DEPRECATED — Functionality moved to nthlayer-workers (LearnOutcomeModule, LearnRetrospectiveModule) as of v1.5; verdict model migrated to nthlayer-common.verdicts. Install nthlayer-workers instead.
Project description
nthlayer-learn — The Atomic Unit of AI Judgment
AI systems today are fire-and-forget. They make thousands of decisions per day (approving code, correlating signals, triaging incidents, moderating content, generating recommendations) and almost never find out whether those decisions were right. Quality degrades silently, confidence doesn't track reality, and the same mistakes repeat indefinitely because there is no feedback loop.
Verdicts close that loop. A verdict is a structured record of an AI decision that tracks what was evaluated, what was decided, how confident the AI was, and (critically) whether the decision turned out to be correct. The outcome phase is what makes verdicts different from logging: it turns isolated decisions into measurable, improvable judgment quality.
Verdicts are independent of the OpenSRM ecosystem, independent of any specific agent framework, and independent of any specific model provider. Any system where an AI makes decisions can emit verdicts.
The Problem
Most AI systems record what they decided but never measure whether those decisions were good. The consequences compound:
- Silent degradation. A model update, prompt change, or context shift reduces judgment quality by 15%. Nobody notices for weeks because there is no accuracy measurement, only activity logs.
- Uncalibrated confidence. An agent says "0.85 confidence" on every decision regardless of difficulty. Is 0.85 reliable? Nobody knows, because confidence has never been compared against actual outcomes.
- No learning. A code reviewer approves a change that causes an incident. The reviewer keeps reviewing with the same prompt, the same blind spot, the same failure mode, because there is no signal flowing back from the outcome to the judgment.
- Invisible gaming. An agent optimises for the evaluation rubric rather than actual correctness. Its scores are high but its real-world outcomes are poor. Without tracking both sides, the divergence is invisible.
The root cause is the same in every case: the decision and its outcome are never connected. Verdicts connect them.
The Three Phases
Every verdict has three phases:
- Judgment (filled at decision time): what was the input, what did the AI decide, why, and how confident is it?
- Outcome (filled later): was the decision confirmed, overridden, or contradicted by downstream evidence?
- Lineage (optional): which other verdicts informed this one, and which verdicts does this one inform?
The outcome phase is what makes verdicts powerful. It transforms AI decisions from opaque events into measurable data points with known correctness.
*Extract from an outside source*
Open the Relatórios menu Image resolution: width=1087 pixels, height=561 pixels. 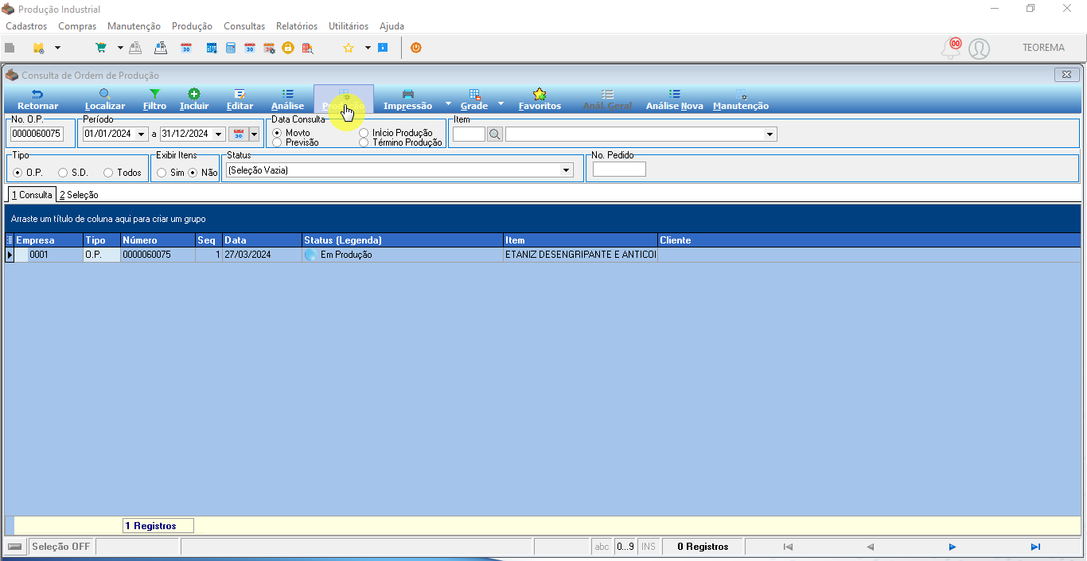(x=297, y=26)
How the Loop Closes at Scale
The obvious question: if an AI makes thousands of decisions per day, who confirms or overrides all of them? The answer is that the feedback loop doesn't depend on a human reviewing every verdict. Outcomes resolve through multiple mechanisms, most of which are automatic:
Downstream outcome signals
Real-world consequences resolve verdicts without human intervention. When an AI approves a code change and that change causes a test failure in CI, that's automatic ground truth. When an approved deploy triggers a latency spike, that's a signal. When code gets reverted within 7 days, that's a signal. These downstream events flow back and resolve the original verdict's outcome automatically.
outcome_tracking:
sources:
- type: deployment_metrics
signal: "error_rate increase > 2x within 1h of deploy"
- type: test_results
signal: "test failure within same PR"
- type: revert
signal: "git revert of the commit within 7 days"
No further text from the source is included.